In late March 2012, few of the 300-something people who turned up to celebrate the 50th anniversary of the Life Insurance Association of Singapore, at a Singapore hotel ballroom, expected what they soon got: a lengthy speech by the head of the Monetary Authority of Singapore (MAS), explaining that the city-state’s financial services industry was about to change beyond recognition.

Singapore – MAS managing director Ravi Menon explained – was about to undergo what he referred to as a “Financial Advisory Industry Review”, or FAIR, that would seek to “enhance the professional standing and competence of financial advisers” doing business there.

 

Singapore’s financial advisers would be expected to know more about the products they sold, Menon said, and for this reason would be required to pass new exams aimed at raising their knowledge and skill levels.

 

Menon’s speech left “some of the most senior insurance agents [in the audience that night]…reeling”, the Straits Times reported the next day.

 

Many observers of the international financial advisory scene, however, felt the biggest surprise is that anyone in the industry could have been genuinely shocked to learn of the MAS plans.

 

Because across the globe – in a wave of regulatory expansion that has yet to slow, let alone stop – country after country has unveiled similar reviews of advisory industry practices.

 

Typically these reviews have been followed by what are now fairly predictable changes to the regulations governing the way advisers in these jurisdictions are allowed to sell investment products, as well as in the way such products are constructed. And by fresh reviews, which in turn result in more regulations.

● ● ● ● ●

What to do ::
A. Answer these questions about the excerpt on Singapore's advisory review:
(i) Roughly how many people attended the 50th anniversary celebration of the Life Insurance Association of Singapore?
(ii) What does the abbreviation FAIR stand for?
(iii) Which publication reported that some senior insurance agents were left "reeling"?
B. Print the part of the excerpt on Singapore's advisory review from "Many observers of" to "the MAS plans.".
Answer using only the excerpt on Singapore's advisory review.

Data excerpts ::
● ● ● ● ●

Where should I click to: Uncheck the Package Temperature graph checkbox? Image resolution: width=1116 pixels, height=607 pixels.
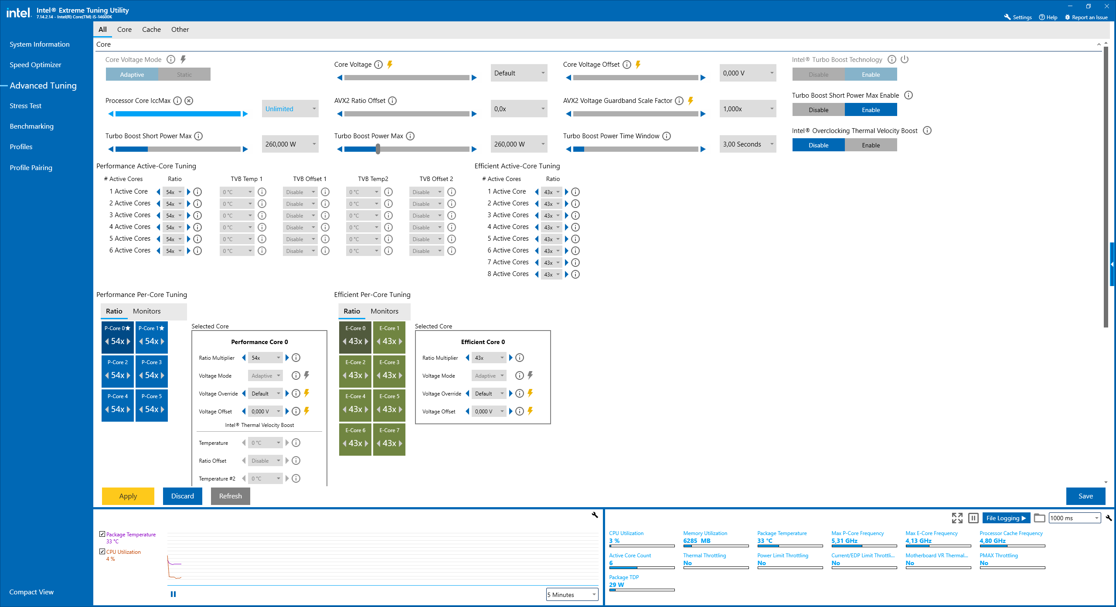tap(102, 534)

● ● ● ● ●

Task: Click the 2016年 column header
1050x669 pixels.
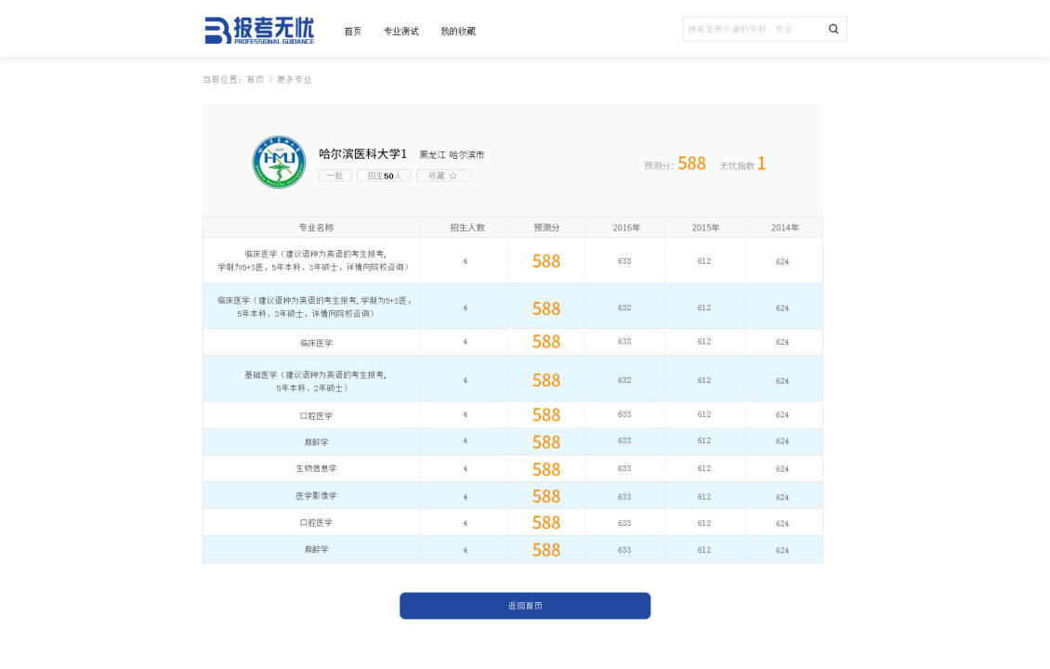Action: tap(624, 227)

● ● ● ● ●

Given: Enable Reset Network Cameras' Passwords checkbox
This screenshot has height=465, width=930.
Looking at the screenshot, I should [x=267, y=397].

● ● ● ● ●

Exercise responses ::
A.
(i) 300-something
(ii) Financial Advisory Industry Review
(iii) The Straits Times

B.
Many observers of the international financial advisory scene, however, felt the biggest surprise is that anyone in the industry could have been genuinely shocked to learn of the MAS plans.